Sunday, October 01, 2006

More stories for knowledge management

I went to the a lecture by Karl-Erik Sveiby – actually it was the UK launch of his new book Treading Lightly.  Karl-Erik is a professor of Knowledge Management at Hanken Business School in Helsinki and his new book discusses the use of stories by Australian aboriginal tribes to communicate knowledge over 60,000 years.

The story of how the Nhunggabarra tribe passed knowledge from generation to generation through the stories is also the story of how they kept their tribal law and the basis of their whole society.  At first I thought this form of story telling would be similar to that discussed by Stephen Denning in The Springboard and other books but it turns out there are differences.

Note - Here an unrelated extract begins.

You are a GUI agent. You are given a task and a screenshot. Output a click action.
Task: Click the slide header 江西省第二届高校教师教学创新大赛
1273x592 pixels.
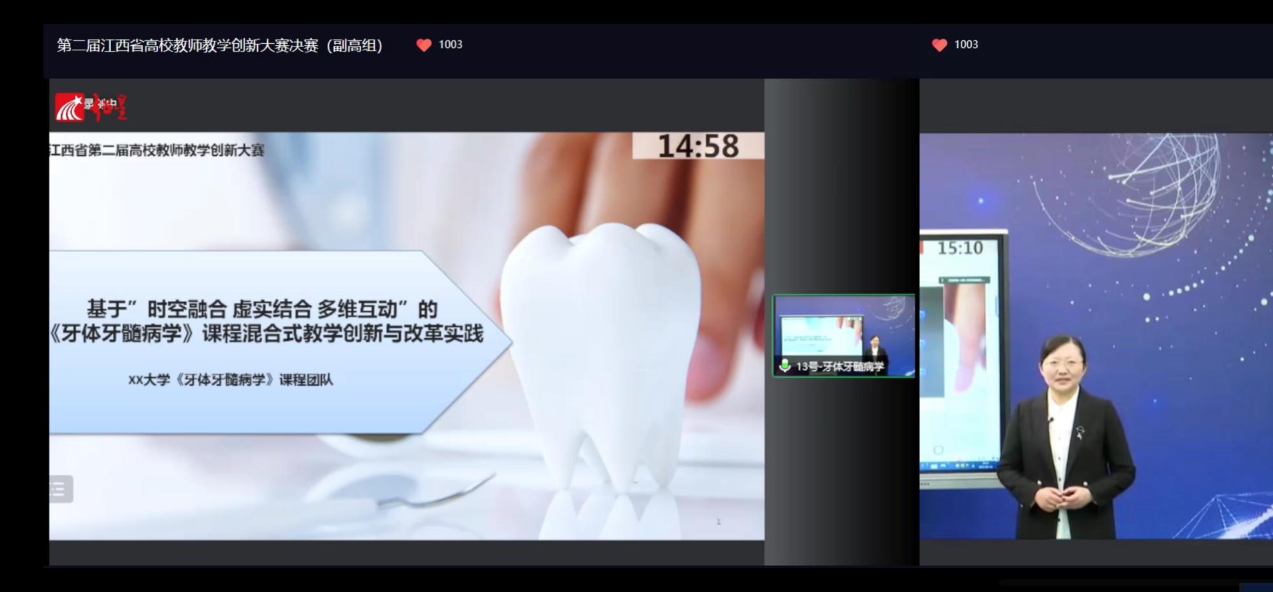157,150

For Denning stories are a way of communicating knowledge and creating change.  To this end the stories are designed so the listener can imagine themselves in the story and draw lessons quickly.  In contrast, the stories Sveiby talks about are used to communicate continuity and law, the stories are deeper and it takes months or years for the listener understand the full meaning of the stories.

While Sveiby and Denning seem to outline different types and stories and different uses for them I don’t think the two forms are mutually exclusive.  For Sveiby the stories are about passing on a culture, storing knowledge and ensuring sustainability.  For Denning stores are about creating change and refocusing knowledge.  Sveiby’s stories are thousands of years old while Denning's are new.  It just comes down to how you design your stories and what you are trying to achieve.

The important point is that people communicate and manage their knowledge through stories and these stories can be used for a variety of purposes.

There is a link to Patterns here.  In The Timeless Way of Building Christopher Alexander suggests that patterns for building are handed down from generation to generation – something that was largely a verbal tradition.  He also suggest that, particularly in the twentieth century, some patterns have been lost.  Therefore, to capture patterns for the future we need to document and formalize our patterns so we can communicate the designs.

I have been suggesting for a while that Patterns are a form of story.  In making this suggestion I have drawn on the work of Denning.  Now it seems that Sveiby’s description of stories also fit – Patterns are a means by which a culture can capture and pass on knowledge to future generations.  Which all goes to add support to the theory that Design Patterns are a form of story that contains knowledge.